B. I sekretarz PZPR, b. premier i b. szef MON gen. Jaruzelski jest oskarżony o kierowanie "związkiem przestępczym o charakterze zbrojnym", który na najwyższych szczeblach władzy PRL przygotowywał stan wojenny (za kierowanie takim związkiem grozi do 10 lat więzienia). Drugi zarzut wobec Jaruzelskiego to podżeganie członków Rady Państwa PRL do przekroczenia 12 grudnia ich uprawnień przez głosowanie za dekretami o stanie wojennym - wbrew konstytucji PRL, bo podczas sesji Sejmu. B. I sekretarz PZPR 83-letni Kania i b. szef MSW 85-letni gen. Kiszczak odpowiadają za udział w "związku przestępczym" - za co grozi do 8 lat więzienia. B. członkini Rady Państwa 81-letnia Eugenia Kempara ma zarzut przekroczenia uprawnień, za co grozi do 3 lat więzienia. Zarzuty przedawnią się w 2020 r.

Zgodnie z wytycznymi Sądu Apelacyjnego w Warszawie z 2008 r., który uchylił wtedy decyzję sądu okręgowego o zwrocie sprawy do IPN, sąd nie zajmuje się "oceną merytorycznej zasadności wprowadzenia stanu wojennego", lecz "prawnymi aspektami zachowań przypisywanych oskarżonym".

Oni sami twierdzą, że działali w stanie "wyższej konieczności" wobec groźby sowieckiej interwencji. W grudniu 1981 r. nie było takiej groźby, a państwa Układu Warszawskiego uznały, że sprawa leży w wyłącznej gestii władz PRL - replikuje IPN. Odpierając zarzut jako absurdalny, Jaruzelski ironizował, że oznacza on, iż można być "i legalną władzą, i nielegalną organizacją". Kania, który szefem PZPR przestał być w październiku 1981 r., ma zarzut za to, że wiosną 1981 r. podpisał dokument pn. "Myśl przewodnia stanu wojennego".
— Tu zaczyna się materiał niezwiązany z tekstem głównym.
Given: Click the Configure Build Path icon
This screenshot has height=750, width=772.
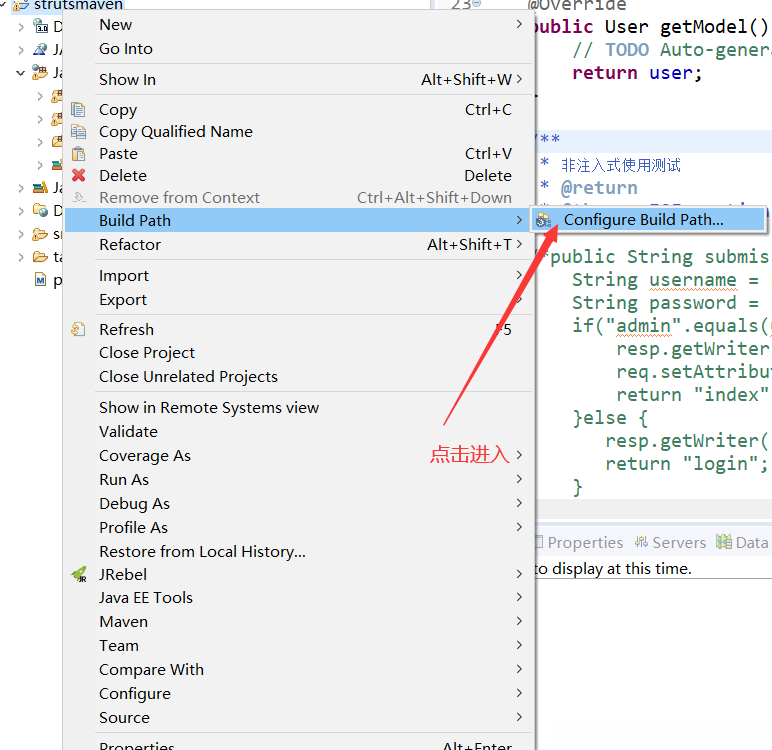Looking at the screenshot, I should click(x=543, y=220).
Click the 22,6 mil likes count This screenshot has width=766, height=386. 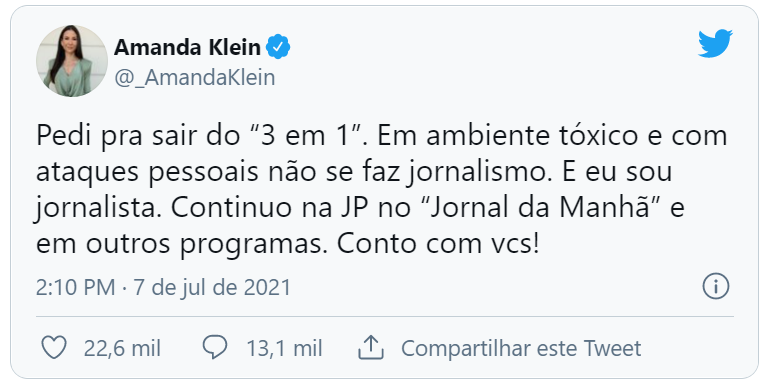coord(122,349)
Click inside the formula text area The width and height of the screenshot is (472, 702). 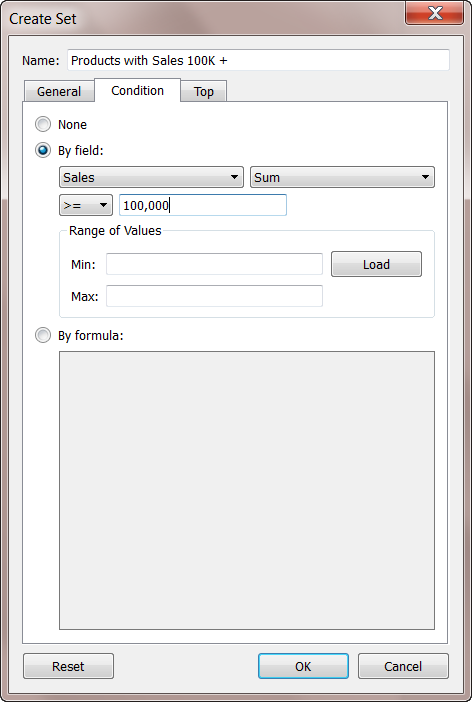tap(247, 490)
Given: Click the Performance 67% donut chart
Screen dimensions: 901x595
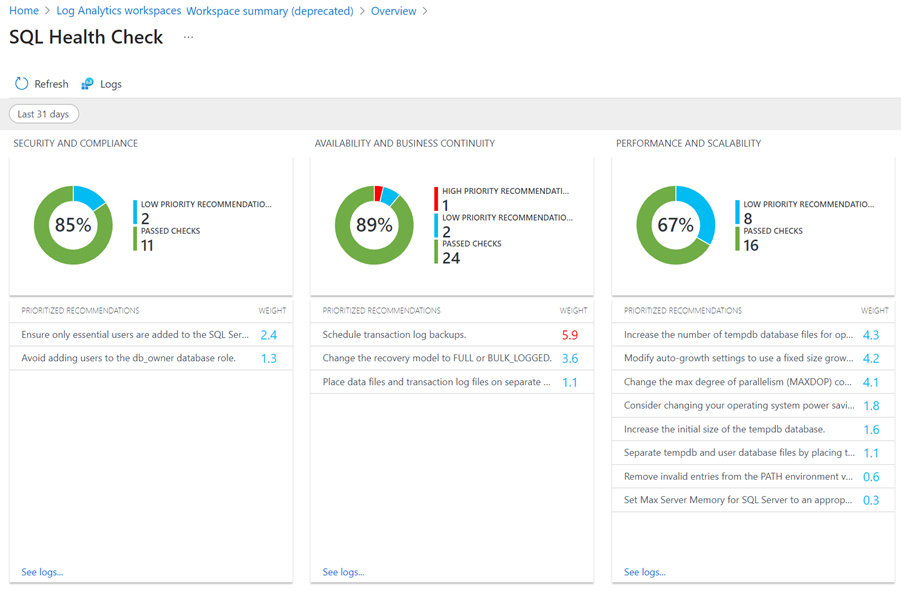Looking at the screenshot, I should (x=675, y=225).
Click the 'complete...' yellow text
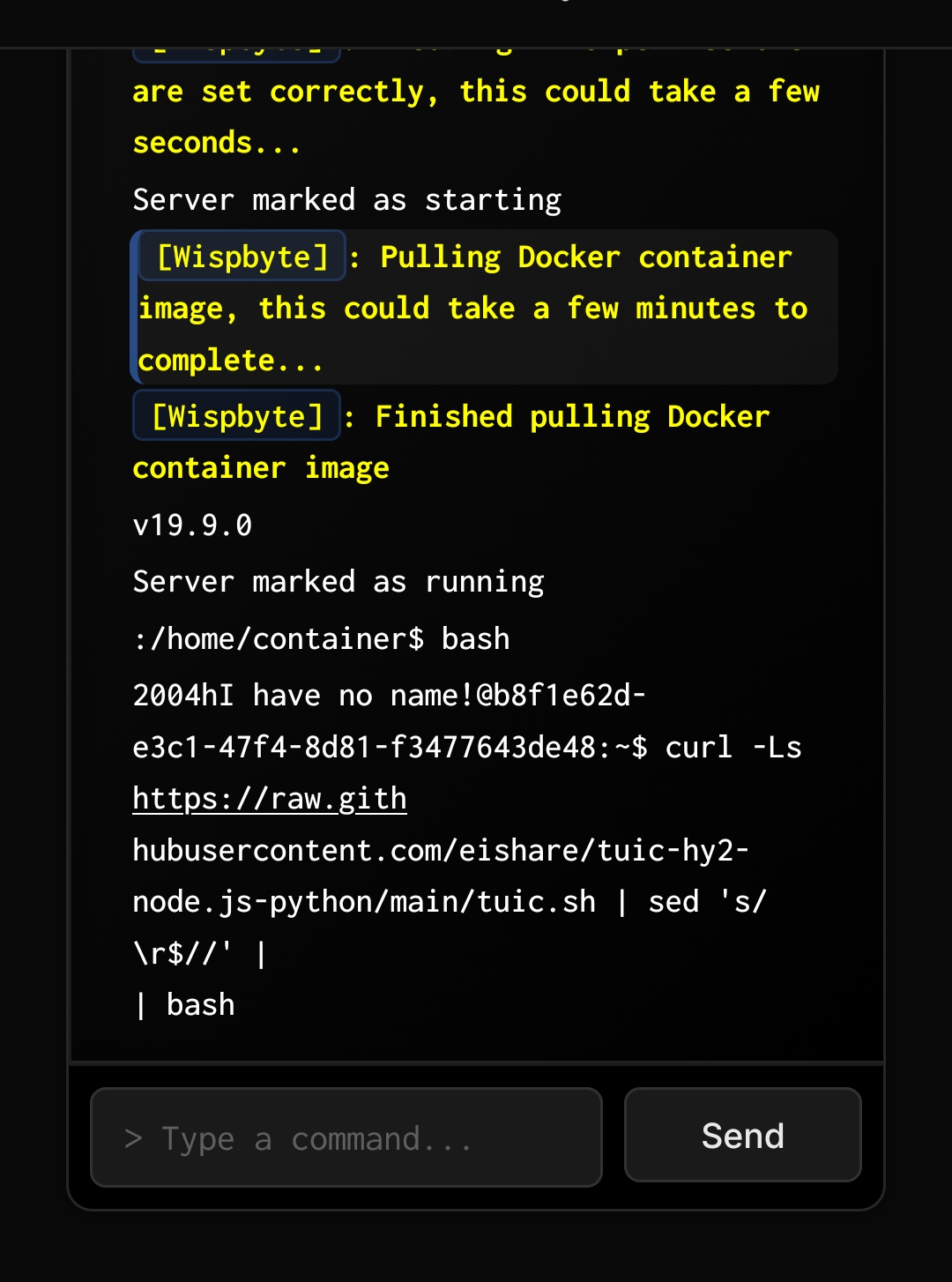952x1282 pixels. pos(231,361)
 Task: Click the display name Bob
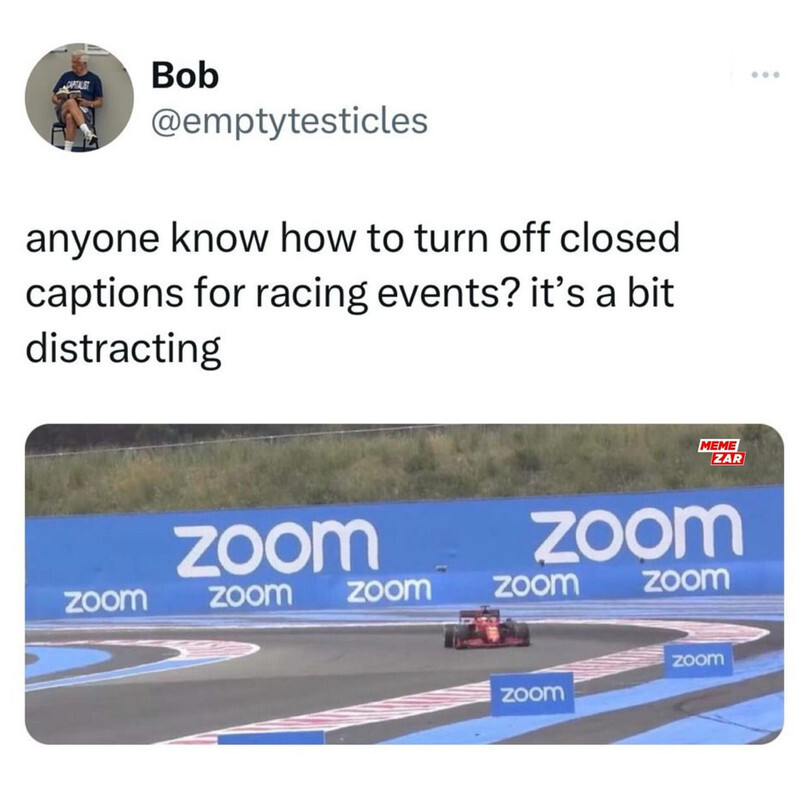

Oddzielnie toczy się sprawa innego członka Rady Państwa 93-letniego Emila Kołodzieja, którego sprawę wyłączono z powodu jego złego zdrowia. Sąd w sprawie Kołodzieja czeka na wyrok Trybunału Konstytucyjnego ws. legalności stanu wojennego. TK ma się ponownie zająć sprawą 16 marca. Uznanie niekonstytucyjności dekretów umożliwiłoby kwestionowanie wyroków i innych decyzji władz (także niezwiązanych z polityką), wydanych na podstawie przepisów wojennych oraz ubieganie się o odszkodowania.